OK, you're sick of hearing about the once-in-a-decade meteorological phenomenon causing global weather madness. And no, you don't need to be reminded of El Nino's February excursion through the Beehive State - with its March revisit still upon us.Still, it's worth noting several local precipitation records were shattered last month - and likely won't be broken until El Nino visits again, possibly early next century.
Perhaps most significant was a Feb. 24-25 storm that shattered the all-time snow-depth mark over a 24-hour period. Almost 19 inches of snow fell from Feb. 24 at 8:17 a.m. until the same hour the next day, according to the National Weather Service.
The prior high-depth mark was 18.4 inches in October 1984.
That storm prompted the day-long closure of the Salt Lake International Airport and several Salt Lake County private schools, although public schools remained open.

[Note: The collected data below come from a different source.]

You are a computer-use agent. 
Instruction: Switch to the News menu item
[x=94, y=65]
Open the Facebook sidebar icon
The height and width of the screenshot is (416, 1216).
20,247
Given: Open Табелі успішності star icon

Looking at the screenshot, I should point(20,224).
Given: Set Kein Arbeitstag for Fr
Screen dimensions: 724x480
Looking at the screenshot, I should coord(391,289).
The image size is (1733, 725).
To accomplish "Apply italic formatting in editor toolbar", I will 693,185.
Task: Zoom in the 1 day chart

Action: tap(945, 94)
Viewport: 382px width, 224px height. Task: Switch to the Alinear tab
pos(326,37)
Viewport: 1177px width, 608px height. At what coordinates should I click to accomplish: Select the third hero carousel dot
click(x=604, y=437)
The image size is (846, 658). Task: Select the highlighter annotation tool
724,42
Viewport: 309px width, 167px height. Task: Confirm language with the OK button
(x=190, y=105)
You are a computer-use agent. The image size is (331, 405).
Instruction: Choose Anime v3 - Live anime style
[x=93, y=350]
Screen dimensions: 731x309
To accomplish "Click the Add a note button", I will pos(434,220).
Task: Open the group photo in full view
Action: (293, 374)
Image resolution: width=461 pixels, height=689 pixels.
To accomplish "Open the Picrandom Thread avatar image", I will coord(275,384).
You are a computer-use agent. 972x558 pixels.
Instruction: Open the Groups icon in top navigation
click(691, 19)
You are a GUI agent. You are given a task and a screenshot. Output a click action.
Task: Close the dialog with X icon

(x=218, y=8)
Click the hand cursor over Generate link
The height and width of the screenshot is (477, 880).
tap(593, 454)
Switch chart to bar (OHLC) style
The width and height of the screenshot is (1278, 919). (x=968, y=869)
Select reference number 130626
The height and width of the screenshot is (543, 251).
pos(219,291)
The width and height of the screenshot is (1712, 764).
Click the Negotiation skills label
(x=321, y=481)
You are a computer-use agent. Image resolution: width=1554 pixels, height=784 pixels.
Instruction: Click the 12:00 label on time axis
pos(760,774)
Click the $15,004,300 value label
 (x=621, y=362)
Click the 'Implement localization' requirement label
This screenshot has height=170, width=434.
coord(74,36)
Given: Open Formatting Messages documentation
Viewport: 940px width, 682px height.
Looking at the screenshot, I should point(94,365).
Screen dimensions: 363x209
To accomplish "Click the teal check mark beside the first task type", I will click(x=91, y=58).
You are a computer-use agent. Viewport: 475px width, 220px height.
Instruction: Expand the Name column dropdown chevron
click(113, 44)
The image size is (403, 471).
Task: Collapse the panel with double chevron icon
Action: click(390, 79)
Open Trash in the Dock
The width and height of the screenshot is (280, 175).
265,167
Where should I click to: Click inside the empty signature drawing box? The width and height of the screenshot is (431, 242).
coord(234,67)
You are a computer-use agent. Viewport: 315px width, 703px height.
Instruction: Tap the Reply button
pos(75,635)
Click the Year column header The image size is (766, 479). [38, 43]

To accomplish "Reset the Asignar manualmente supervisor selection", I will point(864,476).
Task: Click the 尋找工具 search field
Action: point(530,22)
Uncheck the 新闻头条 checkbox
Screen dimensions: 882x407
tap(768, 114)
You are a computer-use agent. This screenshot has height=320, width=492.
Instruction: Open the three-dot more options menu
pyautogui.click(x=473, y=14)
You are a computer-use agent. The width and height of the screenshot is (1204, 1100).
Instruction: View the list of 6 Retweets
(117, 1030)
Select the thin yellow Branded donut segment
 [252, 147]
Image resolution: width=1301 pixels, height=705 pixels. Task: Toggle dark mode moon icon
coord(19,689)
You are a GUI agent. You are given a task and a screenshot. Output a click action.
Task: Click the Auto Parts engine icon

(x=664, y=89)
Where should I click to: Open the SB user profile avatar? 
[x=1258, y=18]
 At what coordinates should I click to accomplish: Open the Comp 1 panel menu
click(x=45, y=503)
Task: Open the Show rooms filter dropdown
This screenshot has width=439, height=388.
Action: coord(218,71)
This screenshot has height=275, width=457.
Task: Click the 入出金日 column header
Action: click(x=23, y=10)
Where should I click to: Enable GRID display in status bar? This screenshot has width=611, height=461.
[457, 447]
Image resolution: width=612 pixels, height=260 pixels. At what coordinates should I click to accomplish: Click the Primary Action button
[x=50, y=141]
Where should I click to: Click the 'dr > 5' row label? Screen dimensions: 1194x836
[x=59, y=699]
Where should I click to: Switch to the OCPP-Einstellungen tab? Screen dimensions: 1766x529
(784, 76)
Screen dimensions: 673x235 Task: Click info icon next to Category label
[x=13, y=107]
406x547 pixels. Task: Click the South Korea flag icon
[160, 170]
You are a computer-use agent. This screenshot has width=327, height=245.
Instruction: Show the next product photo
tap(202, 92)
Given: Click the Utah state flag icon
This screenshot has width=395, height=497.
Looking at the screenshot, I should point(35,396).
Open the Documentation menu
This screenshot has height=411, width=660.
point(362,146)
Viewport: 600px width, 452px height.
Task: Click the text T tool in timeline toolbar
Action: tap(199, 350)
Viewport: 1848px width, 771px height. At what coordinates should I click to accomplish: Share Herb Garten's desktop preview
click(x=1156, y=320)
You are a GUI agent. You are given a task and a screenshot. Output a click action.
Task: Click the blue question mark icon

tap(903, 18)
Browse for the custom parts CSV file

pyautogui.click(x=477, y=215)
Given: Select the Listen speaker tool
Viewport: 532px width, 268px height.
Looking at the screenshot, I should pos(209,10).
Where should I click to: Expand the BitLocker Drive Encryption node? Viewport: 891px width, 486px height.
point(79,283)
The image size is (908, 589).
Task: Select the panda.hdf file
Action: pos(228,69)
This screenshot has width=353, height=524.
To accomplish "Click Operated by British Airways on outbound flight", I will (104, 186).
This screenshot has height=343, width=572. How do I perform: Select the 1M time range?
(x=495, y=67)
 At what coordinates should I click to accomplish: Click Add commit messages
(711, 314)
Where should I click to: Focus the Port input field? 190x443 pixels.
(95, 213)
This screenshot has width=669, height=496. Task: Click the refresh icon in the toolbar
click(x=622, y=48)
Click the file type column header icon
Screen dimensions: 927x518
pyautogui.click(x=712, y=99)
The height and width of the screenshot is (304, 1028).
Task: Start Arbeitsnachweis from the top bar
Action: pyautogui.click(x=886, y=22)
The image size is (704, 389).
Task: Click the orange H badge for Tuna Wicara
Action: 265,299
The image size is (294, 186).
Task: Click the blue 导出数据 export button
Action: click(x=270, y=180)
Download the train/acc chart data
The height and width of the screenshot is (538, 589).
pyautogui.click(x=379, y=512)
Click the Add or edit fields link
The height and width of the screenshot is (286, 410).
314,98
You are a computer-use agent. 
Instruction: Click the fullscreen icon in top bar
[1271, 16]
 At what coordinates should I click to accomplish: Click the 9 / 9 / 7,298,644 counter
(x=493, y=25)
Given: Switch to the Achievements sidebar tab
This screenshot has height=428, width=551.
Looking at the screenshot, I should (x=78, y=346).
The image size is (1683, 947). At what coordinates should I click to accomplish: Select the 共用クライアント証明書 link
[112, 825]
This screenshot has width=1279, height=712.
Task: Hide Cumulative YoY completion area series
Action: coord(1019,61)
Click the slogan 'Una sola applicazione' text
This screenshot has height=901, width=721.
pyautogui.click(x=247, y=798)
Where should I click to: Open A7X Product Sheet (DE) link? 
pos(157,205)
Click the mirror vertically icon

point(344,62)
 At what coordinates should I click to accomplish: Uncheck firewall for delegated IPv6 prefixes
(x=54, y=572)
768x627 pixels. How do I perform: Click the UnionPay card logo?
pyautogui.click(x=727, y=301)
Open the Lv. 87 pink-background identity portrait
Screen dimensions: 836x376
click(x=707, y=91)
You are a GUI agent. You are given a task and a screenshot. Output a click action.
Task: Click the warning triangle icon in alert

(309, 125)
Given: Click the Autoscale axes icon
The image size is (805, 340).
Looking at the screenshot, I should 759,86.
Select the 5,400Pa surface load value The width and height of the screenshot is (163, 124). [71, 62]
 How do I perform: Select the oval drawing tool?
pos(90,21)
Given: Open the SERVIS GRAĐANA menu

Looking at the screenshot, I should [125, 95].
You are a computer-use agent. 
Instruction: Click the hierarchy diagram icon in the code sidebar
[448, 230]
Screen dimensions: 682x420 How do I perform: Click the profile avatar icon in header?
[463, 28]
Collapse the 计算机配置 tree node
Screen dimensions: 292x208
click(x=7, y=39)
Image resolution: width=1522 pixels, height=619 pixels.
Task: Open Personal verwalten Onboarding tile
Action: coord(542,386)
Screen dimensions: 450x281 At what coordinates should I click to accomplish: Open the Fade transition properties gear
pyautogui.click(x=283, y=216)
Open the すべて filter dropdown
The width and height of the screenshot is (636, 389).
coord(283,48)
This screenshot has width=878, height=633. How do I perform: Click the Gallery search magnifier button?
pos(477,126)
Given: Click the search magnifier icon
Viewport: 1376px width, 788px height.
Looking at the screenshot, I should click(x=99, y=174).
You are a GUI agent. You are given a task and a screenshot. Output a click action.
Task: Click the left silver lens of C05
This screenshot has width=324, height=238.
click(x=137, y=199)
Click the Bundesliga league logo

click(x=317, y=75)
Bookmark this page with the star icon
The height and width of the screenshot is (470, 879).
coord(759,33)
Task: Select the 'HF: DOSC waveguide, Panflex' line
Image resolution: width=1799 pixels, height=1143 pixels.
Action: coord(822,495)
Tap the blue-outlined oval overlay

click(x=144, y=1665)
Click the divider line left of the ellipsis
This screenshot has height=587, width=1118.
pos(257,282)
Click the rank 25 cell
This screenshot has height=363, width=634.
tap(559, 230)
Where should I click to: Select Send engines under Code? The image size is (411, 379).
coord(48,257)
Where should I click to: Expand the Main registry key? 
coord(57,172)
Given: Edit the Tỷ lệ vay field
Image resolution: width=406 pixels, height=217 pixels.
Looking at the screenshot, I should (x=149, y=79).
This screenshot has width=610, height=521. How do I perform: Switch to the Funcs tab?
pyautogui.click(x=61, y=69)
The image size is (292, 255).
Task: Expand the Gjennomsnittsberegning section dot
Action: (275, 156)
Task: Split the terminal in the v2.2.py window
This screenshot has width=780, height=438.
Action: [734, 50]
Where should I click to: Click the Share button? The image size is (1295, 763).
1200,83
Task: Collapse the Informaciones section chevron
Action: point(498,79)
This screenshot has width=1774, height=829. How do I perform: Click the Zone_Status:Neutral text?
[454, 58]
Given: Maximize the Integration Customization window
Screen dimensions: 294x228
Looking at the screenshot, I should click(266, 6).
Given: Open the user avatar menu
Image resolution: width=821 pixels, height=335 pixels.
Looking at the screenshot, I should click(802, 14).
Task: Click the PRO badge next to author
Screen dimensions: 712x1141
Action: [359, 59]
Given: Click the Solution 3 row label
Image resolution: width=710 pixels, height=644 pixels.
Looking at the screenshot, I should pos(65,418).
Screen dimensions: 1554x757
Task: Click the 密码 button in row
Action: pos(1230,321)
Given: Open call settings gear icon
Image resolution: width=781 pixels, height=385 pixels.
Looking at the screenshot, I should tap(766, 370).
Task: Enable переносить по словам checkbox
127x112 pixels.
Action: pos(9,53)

Power was also knocked out for a while in several Salt Lake-area spots, including the Capitol.
Among the other records:
- Unequaled February snowfall and precipitation totals were recorded at the Salt Lake International Airport. Snowfall exceeded 32 inches, while precipitation amounts reached 4.89 inches.
"In fact, (February) was the third wettest month on record at the airport," noted local Weather Service chief William Alder.
- February 1998 was easily the snowiest February ever in Utah, with 32.1 inches. The prior high of 27.9 was set in 1969.
- Also, it was the wettest-ever February, with precipitation topping 4.89 inches. In fact, February 1998 was Utah's wettest recorded month for any December-through-February winter period and the third wettest month overall, trailing only behind October 1982 (7.04 inches) and April 1944 (4.9 inches).
- Last month was especially generous to northern Utah's ski resorts. Record snow amounts fell at Alta (156.6 inches) and Snowbird (129 inches).
- Any early January whispers of drought were silenced by recent storms. At month's end, the current water year stands at 9.9 inches, 153 percent of normal.